Más de treinta gauchos toman por asalto el cuartel del juzgado de Tandil en la noche del 1° de enero de 1872: se llevan las armas y se lanzan en busca de los extranjeros, a quienes saben masones corrompidos y enemigos de la religión. Con lanzas de caña tacuara rematadas en tijeras afiladas, con sables y con carabinas, y con una divisa punzó que hace de amuleto arremeten contra todo gringo a la vista, regando de sangre europea la tierra. No se olvidan, tampoco, de cortar las líneas de teléfono cuando entran a la casa de 10.050 Cielo Drive, en Beverly Hills. Sigilosos, sorprenden a Sharon Tate y a sus amigos, que charlan después de cenar.
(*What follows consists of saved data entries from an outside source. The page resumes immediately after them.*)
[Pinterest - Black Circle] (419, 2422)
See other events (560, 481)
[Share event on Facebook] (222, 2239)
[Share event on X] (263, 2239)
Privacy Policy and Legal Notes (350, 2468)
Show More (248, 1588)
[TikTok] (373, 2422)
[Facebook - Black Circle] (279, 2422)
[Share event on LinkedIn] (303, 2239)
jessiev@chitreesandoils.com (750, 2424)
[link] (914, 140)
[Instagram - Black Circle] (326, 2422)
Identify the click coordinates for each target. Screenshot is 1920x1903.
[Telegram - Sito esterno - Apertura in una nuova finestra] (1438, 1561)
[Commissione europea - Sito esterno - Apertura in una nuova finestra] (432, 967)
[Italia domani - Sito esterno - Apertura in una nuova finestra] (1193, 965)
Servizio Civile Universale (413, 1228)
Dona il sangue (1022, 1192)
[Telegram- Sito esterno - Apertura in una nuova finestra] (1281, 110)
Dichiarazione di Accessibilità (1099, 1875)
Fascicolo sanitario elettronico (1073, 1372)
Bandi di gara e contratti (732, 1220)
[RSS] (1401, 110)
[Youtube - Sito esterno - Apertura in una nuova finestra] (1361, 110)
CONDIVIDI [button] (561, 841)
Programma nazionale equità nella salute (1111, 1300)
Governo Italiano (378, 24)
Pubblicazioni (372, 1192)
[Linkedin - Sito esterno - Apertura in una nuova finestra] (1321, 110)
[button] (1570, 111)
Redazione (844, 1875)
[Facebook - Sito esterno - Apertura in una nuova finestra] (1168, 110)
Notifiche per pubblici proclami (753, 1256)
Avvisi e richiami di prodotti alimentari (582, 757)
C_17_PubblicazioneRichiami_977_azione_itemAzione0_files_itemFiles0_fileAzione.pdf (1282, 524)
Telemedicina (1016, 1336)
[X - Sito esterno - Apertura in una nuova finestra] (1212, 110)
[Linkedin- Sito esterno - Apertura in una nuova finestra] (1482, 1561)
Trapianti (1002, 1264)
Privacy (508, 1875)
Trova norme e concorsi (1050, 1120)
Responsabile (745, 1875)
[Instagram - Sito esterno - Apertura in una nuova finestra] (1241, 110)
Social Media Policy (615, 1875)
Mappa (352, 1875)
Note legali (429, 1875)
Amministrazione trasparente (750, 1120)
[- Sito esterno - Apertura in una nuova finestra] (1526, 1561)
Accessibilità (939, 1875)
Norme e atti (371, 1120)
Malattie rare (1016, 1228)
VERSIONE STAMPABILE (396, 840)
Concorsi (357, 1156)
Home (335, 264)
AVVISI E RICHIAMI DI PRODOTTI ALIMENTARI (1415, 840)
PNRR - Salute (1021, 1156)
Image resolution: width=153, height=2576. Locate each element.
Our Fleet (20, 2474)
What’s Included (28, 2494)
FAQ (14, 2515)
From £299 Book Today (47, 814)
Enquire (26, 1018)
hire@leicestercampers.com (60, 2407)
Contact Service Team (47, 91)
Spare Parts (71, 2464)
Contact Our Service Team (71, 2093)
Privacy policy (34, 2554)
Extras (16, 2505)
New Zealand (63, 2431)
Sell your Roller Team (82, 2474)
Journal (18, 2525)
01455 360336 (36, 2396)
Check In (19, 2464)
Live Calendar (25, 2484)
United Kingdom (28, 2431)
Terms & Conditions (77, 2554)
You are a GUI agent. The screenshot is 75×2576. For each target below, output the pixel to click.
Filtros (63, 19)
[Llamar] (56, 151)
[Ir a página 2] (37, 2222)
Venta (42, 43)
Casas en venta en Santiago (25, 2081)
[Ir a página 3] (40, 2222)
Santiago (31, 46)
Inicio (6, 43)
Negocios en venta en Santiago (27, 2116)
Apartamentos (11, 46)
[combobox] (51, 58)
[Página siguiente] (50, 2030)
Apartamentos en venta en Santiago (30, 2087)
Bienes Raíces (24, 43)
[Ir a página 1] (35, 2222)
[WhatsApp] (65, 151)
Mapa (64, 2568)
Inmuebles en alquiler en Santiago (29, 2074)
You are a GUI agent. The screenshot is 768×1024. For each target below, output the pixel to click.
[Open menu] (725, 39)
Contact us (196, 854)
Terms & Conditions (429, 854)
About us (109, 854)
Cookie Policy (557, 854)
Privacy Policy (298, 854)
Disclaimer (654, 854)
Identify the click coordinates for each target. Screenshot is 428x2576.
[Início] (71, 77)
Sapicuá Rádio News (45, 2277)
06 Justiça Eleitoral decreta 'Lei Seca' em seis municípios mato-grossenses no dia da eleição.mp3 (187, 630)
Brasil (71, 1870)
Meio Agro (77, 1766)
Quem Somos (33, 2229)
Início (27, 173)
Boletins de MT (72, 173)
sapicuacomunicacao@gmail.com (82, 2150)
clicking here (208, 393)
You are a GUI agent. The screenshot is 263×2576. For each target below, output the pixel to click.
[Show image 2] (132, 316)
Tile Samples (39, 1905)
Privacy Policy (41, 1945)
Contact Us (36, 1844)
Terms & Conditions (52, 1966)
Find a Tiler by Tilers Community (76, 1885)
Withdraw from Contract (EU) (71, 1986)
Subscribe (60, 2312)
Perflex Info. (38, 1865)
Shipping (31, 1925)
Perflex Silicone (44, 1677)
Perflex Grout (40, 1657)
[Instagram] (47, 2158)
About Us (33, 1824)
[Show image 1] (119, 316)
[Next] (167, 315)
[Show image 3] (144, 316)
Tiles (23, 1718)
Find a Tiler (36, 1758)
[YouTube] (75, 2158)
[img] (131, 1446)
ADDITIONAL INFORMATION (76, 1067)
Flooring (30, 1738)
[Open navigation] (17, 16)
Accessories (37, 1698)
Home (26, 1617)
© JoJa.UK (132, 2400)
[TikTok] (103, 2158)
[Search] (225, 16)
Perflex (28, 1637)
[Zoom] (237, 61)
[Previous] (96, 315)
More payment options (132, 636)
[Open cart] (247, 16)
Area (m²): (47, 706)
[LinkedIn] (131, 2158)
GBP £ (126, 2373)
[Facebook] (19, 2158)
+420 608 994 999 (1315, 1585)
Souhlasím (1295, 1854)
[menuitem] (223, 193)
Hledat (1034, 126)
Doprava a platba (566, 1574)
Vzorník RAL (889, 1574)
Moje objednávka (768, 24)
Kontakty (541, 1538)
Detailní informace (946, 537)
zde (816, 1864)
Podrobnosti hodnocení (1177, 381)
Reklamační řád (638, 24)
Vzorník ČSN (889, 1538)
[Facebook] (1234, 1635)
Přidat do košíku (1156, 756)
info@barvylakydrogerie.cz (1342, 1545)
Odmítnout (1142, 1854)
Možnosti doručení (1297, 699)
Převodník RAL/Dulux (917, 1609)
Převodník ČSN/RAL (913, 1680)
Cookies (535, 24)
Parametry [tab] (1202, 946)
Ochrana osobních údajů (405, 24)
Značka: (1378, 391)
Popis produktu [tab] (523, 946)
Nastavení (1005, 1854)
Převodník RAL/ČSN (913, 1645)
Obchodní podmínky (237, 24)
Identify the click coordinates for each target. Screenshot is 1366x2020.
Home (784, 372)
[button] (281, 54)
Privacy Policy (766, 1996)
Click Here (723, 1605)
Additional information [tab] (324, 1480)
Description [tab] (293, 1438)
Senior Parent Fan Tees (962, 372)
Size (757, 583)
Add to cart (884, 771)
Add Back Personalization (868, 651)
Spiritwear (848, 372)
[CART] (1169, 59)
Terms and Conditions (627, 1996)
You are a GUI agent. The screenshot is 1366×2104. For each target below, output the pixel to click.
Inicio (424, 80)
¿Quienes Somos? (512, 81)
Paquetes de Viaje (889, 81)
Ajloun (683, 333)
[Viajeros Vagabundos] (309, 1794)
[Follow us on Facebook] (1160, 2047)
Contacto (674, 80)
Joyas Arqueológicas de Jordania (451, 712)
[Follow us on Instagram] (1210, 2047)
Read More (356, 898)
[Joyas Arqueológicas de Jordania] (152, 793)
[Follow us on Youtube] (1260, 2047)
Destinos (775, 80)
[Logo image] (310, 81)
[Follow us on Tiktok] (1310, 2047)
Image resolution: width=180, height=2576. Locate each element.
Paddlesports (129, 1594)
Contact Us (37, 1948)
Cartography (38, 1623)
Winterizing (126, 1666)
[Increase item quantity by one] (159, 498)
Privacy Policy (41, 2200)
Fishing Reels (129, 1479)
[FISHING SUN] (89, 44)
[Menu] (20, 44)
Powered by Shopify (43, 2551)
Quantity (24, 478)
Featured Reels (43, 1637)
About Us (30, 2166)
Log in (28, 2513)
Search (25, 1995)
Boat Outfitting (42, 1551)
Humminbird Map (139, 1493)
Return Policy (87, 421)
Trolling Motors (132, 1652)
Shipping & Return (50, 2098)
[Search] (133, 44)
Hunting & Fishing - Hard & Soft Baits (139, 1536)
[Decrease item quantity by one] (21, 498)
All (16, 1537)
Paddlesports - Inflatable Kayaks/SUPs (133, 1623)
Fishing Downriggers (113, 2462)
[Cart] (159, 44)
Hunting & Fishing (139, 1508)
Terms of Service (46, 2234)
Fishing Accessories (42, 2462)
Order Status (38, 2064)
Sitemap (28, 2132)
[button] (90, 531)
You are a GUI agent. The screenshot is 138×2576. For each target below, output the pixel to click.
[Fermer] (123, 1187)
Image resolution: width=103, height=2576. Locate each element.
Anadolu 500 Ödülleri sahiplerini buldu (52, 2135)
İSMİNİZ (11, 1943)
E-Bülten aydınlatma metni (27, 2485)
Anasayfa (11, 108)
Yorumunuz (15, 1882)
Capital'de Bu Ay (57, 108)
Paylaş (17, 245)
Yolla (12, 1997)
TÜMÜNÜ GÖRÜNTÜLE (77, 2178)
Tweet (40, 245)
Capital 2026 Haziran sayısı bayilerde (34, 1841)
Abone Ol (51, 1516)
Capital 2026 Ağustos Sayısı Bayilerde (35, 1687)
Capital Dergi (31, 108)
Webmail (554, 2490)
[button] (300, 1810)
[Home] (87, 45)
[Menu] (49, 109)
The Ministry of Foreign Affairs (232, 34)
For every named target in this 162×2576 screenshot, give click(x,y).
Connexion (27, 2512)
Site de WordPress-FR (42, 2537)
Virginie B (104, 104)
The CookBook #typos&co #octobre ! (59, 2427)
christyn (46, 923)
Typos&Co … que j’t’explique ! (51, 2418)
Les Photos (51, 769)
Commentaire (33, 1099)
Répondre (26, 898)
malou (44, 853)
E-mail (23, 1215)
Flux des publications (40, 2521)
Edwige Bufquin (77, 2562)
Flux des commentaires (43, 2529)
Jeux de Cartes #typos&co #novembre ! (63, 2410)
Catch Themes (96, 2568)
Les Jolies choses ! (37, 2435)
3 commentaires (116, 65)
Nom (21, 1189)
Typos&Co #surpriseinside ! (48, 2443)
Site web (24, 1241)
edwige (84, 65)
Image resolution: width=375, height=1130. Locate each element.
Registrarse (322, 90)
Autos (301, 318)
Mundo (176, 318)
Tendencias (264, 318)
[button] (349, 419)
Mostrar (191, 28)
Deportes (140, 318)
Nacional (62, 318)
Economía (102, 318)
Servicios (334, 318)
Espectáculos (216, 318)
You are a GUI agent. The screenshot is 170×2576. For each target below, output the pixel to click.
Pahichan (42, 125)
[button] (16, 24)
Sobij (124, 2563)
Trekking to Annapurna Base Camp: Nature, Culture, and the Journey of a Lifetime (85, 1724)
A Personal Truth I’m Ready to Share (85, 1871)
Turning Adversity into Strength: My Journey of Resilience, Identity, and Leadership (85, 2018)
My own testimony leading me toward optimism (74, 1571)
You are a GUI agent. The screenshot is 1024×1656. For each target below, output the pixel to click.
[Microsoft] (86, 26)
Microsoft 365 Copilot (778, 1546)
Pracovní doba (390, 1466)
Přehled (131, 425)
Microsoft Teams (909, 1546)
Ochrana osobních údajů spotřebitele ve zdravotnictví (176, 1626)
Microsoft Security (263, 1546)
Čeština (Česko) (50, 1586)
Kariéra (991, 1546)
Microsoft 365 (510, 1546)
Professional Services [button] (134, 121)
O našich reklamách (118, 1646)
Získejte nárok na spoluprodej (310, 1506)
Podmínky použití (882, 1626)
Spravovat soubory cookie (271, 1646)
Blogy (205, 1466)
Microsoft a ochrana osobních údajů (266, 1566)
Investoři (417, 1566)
Nunca los han visto, pero intuyen que tienen algo que ver con el inquilino anterior de la casa, a quien han conocido a través de Dennis Wilson –el baterista de los Beach Boys-, y a quien quieren sacarle todo su dinero porque les dijo que les iba a grabar un disco y no cumplió. La sangre se derrama en poco tiempo y sus aullidos no sirven para nada: al peluquero Jay Sebring lo liquidan con un disparo y siete puñaladas; al guionista Wojciech Frykowski, con 51 navajazos; a su novia Abigail, con 28 puñaladas. Otra orgía se da en el almacén del francés Jean Chapar, a cinco leguas del pueblo, donde pasan a degüello bárbaramente al dueño, a su familia (con un bebé de cuatro meses) y a quienes casualmente duermen allí: son dieciocho víctimas. Sharon Tate es la última. A ella tampoco la perdonan. La hermosa actriz que ostenta un embarazo de ocho meses y medio piensa en su marido, el director de cine Roman Polanski, que filma en Londres una película de terror no tan horrible, y pide llorando que al menos le dejen tener a su hijo, pero es acuchillada por Susan Atkins y por Tex Watson. Su cuerpo panzón yace sobre la alfombra cuando escriben “Pig” en la pared, con su sangre. El gurú –que no participa de la matanza- les ha pedido que dejen algún mensaje para iniciar cuanto antes la guerra. (Al día siguiente insisten, matando al empresario Leno LaBianca y a su mujer, Rosemary: sobre el abdomen de él trazan “War” y con su sangre escribiren en las paredes “Rise” y “Death to pigs”, y “Healter Skelter” en la puerta de la heladera). Con el alba, otros diecinueve cadáveres son hallados en Tandil.
 
Sorprendidos ante la persecución de las tropas, los gauchos asesinos se entregan y cuentan de Tata Dios, que tampoco ha estado presente en los crímenes. Cinco días después, una mano anónima acaba con su vida cuando dispara varias veces al interior de la celda que ocupa. Charles Manson, en cambio, es capturado con la delación de una pandilla de motociclistas. En 2011 le concede una entrevista a la revista Vanity Fair. Como en aquellos años hippies, Manson no dialoga, sino que predica: habla del amor, de la cruz y de la ecología. Y en un momento de entusiasmo cuenta que sus compañeros latinos de la prisión de Corcoran le han enseñado a decir algo en español: “La mala hierba nunca muere”.